— start of Provided entries —
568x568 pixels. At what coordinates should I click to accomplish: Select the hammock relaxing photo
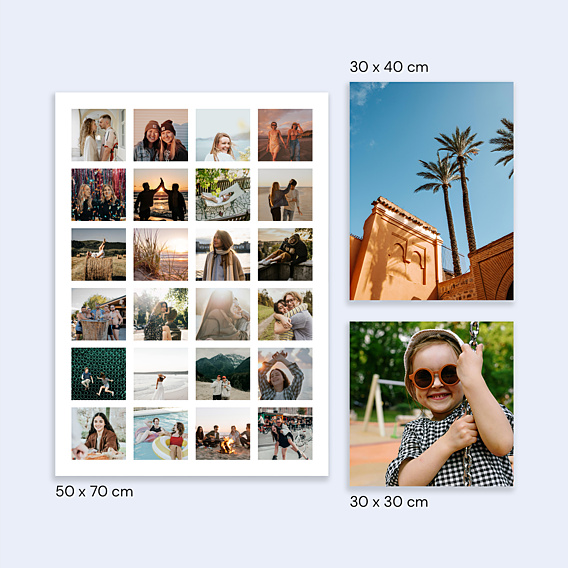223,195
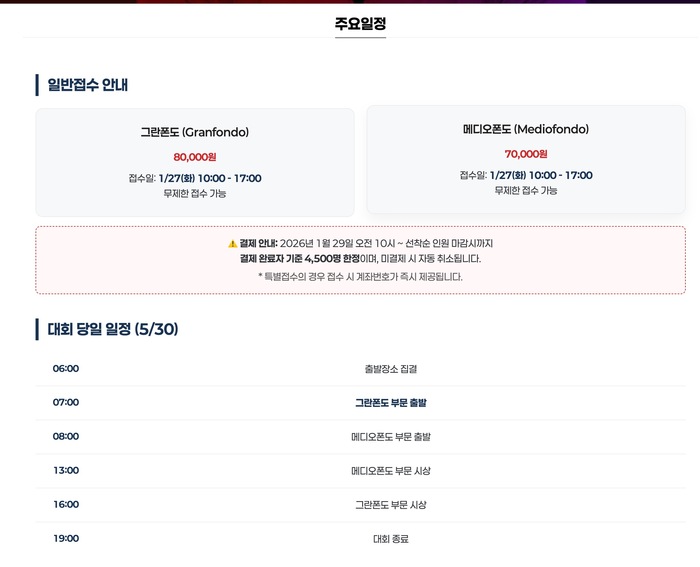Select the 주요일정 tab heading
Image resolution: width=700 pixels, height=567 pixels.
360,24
— end of Provided entries —
— start of Provided entries —
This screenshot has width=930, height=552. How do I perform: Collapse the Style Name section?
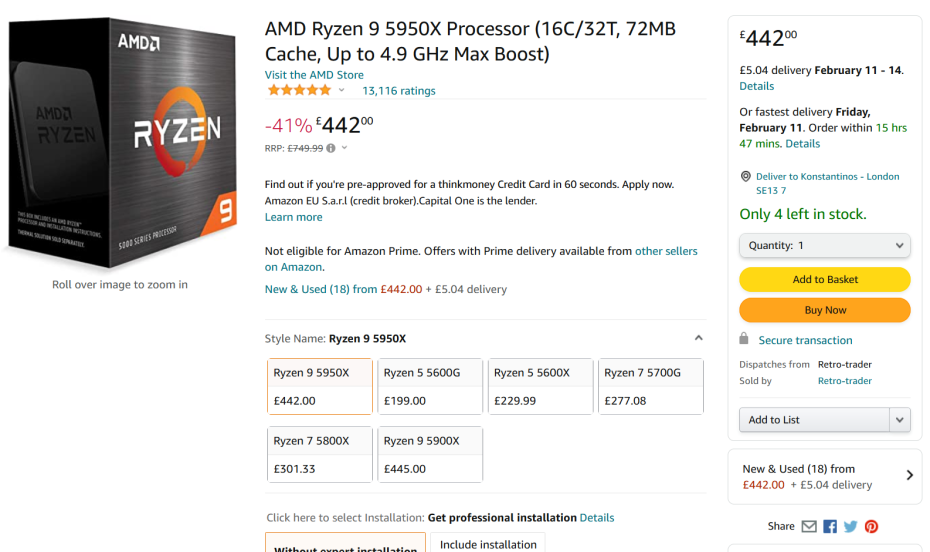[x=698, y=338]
— end of Provided entries —
— start of Provided entries —
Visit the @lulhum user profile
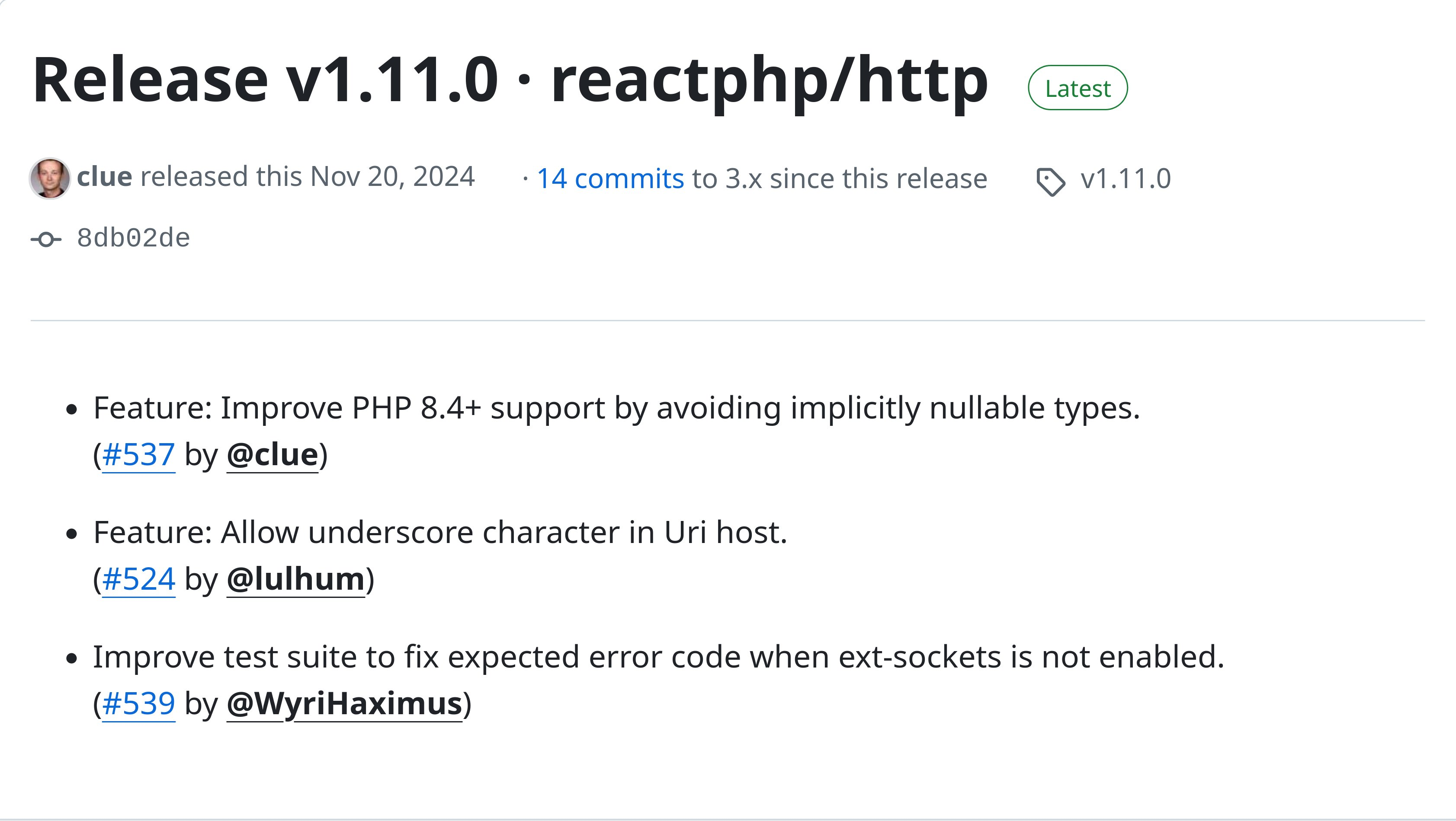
— end of Provided entries —
**Given exercise:** Reproduce the entries verbatim, starting with the line that contains "This screenshot has" and going on through the line that contains "[x=698, y=338]". Leave the pictures out of your answer.

**Exercise output:**
This screenshot has width=930, height=552. How do I perform: Collapse the Style Name section?
[x=698, y=338]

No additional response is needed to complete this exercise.